Network-Constrained Robust Unit Commitment for Hybrid AC/DC Transmission Grids

TL;DR

This paper presents a scalable, joint energy and reserve scheduling method for hybrid AC/DC power grids, utilizing a two-stage optimization with convex relaxation to enhance reliability and capacity utilization amid renewable energy integration.

Contribution

It introduces a novel two-stage iterative optimization algorithm for hybrid AC/DC grids that ensures AC network feasibility and supports renewable energy integration.

Findings

Convex relaxation supports convergence and schedule validity.

Hybrid AC/DC topology improves grid capacity utilization.

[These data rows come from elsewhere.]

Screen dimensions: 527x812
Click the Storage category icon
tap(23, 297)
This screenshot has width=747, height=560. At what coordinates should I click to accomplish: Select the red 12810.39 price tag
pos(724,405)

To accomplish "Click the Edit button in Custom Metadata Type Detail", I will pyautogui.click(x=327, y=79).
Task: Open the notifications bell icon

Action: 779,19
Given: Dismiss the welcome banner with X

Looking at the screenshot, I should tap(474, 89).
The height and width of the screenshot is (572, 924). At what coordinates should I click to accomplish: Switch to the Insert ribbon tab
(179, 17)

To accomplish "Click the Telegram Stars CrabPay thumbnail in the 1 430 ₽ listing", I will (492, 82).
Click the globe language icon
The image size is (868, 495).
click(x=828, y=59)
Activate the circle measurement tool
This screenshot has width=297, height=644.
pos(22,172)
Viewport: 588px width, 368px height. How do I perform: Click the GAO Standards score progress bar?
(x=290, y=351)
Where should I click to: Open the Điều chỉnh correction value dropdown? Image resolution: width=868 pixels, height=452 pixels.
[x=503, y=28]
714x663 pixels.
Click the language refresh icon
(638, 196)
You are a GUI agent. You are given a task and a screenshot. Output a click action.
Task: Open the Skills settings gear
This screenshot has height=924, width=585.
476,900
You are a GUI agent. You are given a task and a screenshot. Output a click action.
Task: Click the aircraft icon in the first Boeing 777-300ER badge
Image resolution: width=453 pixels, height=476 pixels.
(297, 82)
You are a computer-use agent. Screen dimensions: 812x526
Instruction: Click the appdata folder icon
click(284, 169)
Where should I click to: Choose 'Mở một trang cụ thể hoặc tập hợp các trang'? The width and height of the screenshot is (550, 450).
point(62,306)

Simulation demonstrates effectiveness on large-scale networks.

Abstract

The day-ahead energy and reserve management with transmission restrictions and voltage security limits is a challenging task for large-scale power systems in the presence of real-time variations caused by the uncertain demand and the fluctuating power output of renewable energy sources (RESs). The proposed formulation in this work supports joint scheduling of energy and reserve to promote an economic and reliable operation. To improve its scalability, a two-stage iterative optimization algorithm is proposed based on Bender's decomposition framework. Therewith, the optimal schedule is computed subject to the feasibility of AC network constraints (AC-NCs) at predetermined uncertain realizations. A convex relaxation is applied to AC-NCs to support the convergence of the algorithm. Moreover, the integration of RESs is often limited by transmission congestion issues in existing grids. For such grids, AC to DC conversion schemes can be viable and attractive options for capacity expansion. In this study, we adopt a hybrid AC/DC transmission grid (HTG) architecture with a specific topology to improve the effective utilization of the grid capacity and accommodate more demand and RESs, which is showcased via simulations on a large-scale network. Moreover, HTG induces exactness of the convex relaxation of AC-NCs, supporting the validity of the optimal schedule.